Касьян посмотрел Свете в глаза. Как сказать ей, что он не может, что не умеет говорить в лицо правду о себе, что носить маску легче? Неужели она сама об этом не догадывается? Он уже жалел, что поддался своей слабости и затеял эту встречу. Со Светой приходилось быть предельно честным.
– Готовы заказать что-нибудь из еды? – подошла к ним молоденькая официантка.
– Нет, – одновременно ответили Касьян и Света и от такого дружного ответа улыбнулись друг другу.

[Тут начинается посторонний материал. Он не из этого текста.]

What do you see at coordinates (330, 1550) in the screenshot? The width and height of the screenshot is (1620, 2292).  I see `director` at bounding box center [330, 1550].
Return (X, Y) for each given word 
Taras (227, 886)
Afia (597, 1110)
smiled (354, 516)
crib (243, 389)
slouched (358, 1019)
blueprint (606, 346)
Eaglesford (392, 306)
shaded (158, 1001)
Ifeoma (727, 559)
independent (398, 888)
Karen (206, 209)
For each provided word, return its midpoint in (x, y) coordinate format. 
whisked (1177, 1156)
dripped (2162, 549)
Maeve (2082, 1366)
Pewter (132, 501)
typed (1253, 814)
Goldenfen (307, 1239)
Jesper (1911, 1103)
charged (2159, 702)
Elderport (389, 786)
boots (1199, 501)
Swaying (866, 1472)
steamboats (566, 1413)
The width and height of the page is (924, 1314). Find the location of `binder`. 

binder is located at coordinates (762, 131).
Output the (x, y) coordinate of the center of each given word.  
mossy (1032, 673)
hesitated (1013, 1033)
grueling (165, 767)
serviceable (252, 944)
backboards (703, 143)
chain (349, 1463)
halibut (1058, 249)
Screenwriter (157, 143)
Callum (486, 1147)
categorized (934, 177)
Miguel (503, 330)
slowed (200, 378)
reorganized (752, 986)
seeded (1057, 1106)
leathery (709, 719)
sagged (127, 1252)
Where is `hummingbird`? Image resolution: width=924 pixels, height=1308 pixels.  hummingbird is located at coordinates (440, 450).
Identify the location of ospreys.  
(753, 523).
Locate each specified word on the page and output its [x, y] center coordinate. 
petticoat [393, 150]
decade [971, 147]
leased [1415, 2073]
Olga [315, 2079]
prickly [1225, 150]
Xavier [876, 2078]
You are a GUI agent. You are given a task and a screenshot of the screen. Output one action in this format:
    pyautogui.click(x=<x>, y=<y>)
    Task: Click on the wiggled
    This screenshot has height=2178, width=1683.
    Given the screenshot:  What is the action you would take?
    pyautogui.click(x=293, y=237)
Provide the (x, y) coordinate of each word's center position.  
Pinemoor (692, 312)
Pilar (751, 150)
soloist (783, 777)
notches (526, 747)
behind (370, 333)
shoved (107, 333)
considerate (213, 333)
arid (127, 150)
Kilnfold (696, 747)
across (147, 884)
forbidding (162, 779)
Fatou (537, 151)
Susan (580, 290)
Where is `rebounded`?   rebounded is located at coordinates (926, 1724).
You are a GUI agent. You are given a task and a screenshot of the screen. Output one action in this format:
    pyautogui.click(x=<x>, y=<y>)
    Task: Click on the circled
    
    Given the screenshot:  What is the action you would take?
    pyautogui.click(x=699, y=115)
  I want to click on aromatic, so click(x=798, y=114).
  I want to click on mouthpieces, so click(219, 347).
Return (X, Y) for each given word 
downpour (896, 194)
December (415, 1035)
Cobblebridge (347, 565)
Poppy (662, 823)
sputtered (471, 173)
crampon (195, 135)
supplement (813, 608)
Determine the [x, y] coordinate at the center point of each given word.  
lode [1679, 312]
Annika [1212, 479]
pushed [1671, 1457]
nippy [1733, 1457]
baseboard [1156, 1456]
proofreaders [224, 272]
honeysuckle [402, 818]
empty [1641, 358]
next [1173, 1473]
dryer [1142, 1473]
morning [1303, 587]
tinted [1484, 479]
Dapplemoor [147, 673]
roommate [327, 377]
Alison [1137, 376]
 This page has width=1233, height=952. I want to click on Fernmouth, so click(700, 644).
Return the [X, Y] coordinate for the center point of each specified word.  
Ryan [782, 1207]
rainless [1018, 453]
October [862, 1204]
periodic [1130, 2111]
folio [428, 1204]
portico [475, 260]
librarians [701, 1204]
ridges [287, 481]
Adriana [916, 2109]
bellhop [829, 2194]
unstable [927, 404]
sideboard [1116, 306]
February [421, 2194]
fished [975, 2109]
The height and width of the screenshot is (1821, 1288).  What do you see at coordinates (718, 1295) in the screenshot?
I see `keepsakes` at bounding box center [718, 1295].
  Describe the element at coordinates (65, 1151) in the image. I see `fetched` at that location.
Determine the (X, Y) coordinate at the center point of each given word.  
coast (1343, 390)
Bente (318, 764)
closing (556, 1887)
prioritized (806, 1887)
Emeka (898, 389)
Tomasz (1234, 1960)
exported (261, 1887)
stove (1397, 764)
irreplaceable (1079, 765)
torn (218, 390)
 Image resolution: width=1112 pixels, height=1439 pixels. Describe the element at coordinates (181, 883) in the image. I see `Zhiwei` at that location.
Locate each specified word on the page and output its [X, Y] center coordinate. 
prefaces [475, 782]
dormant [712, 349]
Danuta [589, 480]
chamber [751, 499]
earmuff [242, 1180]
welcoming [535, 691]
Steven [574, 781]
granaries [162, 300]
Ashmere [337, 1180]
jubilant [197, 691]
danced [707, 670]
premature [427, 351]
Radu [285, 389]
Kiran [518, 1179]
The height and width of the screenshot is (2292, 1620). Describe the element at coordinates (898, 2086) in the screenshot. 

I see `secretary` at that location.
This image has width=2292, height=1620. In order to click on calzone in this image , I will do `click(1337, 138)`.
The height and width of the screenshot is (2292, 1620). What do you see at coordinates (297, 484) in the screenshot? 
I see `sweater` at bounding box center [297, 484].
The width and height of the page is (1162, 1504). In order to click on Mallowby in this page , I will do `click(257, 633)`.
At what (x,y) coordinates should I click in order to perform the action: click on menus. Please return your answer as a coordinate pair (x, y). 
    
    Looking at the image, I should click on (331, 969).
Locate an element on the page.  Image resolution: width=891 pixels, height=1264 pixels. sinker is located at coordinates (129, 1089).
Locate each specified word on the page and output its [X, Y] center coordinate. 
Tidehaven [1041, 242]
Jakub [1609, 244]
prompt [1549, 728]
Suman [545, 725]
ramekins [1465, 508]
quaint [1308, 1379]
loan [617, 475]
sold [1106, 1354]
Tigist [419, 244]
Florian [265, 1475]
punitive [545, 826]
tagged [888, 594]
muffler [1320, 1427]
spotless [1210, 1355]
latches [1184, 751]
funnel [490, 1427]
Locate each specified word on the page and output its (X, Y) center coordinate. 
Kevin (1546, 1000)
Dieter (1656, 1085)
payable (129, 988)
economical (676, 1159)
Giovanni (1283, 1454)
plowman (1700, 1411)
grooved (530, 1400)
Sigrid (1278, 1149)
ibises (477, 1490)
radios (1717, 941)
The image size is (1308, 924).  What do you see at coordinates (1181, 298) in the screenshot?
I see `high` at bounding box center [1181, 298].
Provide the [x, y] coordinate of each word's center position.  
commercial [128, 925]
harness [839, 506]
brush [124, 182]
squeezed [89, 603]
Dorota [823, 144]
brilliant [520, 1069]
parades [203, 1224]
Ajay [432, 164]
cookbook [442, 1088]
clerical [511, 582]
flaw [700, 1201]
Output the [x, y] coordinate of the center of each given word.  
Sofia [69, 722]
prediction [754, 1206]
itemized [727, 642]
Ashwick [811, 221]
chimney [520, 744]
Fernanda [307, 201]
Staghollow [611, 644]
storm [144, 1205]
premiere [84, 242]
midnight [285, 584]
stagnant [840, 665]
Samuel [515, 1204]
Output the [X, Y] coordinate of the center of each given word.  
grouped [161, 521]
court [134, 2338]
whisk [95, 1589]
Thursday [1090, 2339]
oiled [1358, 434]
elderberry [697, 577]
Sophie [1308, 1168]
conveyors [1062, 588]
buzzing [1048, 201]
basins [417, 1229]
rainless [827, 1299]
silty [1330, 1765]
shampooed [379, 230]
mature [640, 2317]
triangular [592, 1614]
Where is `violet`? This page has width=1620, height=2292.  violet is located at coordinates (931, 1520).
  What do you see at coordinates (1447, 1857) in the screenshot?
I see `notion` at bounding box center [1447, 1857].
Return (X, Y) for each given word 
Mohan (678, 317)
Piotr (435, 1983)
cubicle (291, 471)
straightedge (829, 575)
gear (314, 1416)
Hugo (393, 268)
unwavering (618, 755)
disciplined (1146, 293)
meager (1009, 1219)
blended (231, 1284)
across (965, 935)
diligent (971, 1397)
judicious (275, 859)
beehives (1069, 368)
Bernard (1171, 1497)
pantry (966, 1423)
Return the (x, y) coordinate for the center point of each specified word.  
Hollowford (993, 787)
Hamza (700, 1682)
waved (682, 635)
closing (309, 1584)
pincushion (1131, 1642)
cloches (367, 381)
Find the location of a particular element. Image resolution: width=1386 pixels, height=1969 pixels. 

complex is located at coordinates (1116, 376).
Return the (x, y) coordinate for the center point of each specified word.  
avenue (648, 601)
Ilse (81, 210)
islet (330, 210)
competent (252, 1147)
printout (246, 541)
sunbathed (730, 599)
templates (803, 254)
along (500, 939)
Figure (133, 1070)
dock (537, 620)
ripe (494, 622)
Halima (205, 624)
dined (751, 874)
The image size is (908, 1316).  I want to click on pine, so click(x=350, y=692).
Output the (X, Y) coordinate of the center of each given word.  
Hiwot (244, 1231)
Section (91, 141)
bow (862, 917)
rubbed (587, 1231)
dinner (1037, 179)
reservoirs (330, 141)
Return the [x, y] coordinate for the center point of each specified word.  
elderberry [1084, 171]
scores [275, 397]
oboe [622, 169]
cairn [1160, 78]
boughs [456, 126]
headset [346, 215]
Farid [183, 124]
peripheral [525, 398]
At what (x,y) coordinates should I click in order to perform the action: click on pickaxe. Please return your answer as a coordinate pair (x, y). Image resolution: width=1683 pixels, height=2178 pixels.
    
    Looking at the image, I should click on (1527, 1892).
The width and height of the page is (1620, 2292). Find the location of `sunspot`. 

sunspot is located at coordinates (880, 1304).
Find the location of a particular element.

– Подойдите через пять минут, – вежливо попросил Касьян, протянув Свете руку. И та, не замедляя ни секунды, вложила свою руку в его.
***
Света пришла домой, когда солнце уже садилось, озаряя город мягким желто-розовым светом. В ее сумке лежала тетрадь Касьяна, а в голове крутилась их сегодняшняя встреча, долгий обед в кафе, прогулка по Арбату. Они лишь разговаривали обо всех вещах, которые им были интересны. Касьян ни разу не предпринял попытки поцеловать ее, лишь держал за руку и иногда приобнимал за талию. Света почти сдалась. Ей хотелось прочитать стихи Касьяна, но она уже знала, что они не повлияют на ее решение. Сердце сдалось еще тогда, когда он подошел к ней в первый раз перед зданием института. Разум же из последних сил продолжал бороться.
– Кукленыш, привет!
Не успела Света разуться, как оказалась в объятиях старшей сестры. Кто еще мог так ее называть, кроме Лены? Об этом Светином прозвище знала вся семья, но за стены их дома оно не просачивалось, да и никто ее больше так не называл. Слишком личное, слишком интимное для остальных. Лене было четыре года, когда родители привезли в дом младшую сестричку, в конверте персикового цвета и с белым кружевным чепчиком на голове. От удивления Лена произнесла: “Ой, какой кукленыш!” И с тех пор она так Свету и называла.
– Лена, какая радость! Я не знала, что ты приедешь!
– Я тоже… Но тем не менее я здесь.
Света взглянула на сестру, и улыбка сошла с
– Ты поругалась с Мишей? – спросила Света, заранее зная ответ.
– Да. Опять.
Лена посмотрела на сестру таким взглядом, что Света не решилась спрашивать дальше. Кто хочет, тот рассказывает.
Они прошли на кухню, где закипал чайник, издавая громкое шипение. Света посмотрела на тортик, стоящий посреди стола, и вздохнула. Поругавшись с мужем, Лена заедала свою обиду и злость. Каждый раз, когда она приезжала к ним, она покупала что-нибудь к чаю. Это уже было традицией. Света начала заваривать чай.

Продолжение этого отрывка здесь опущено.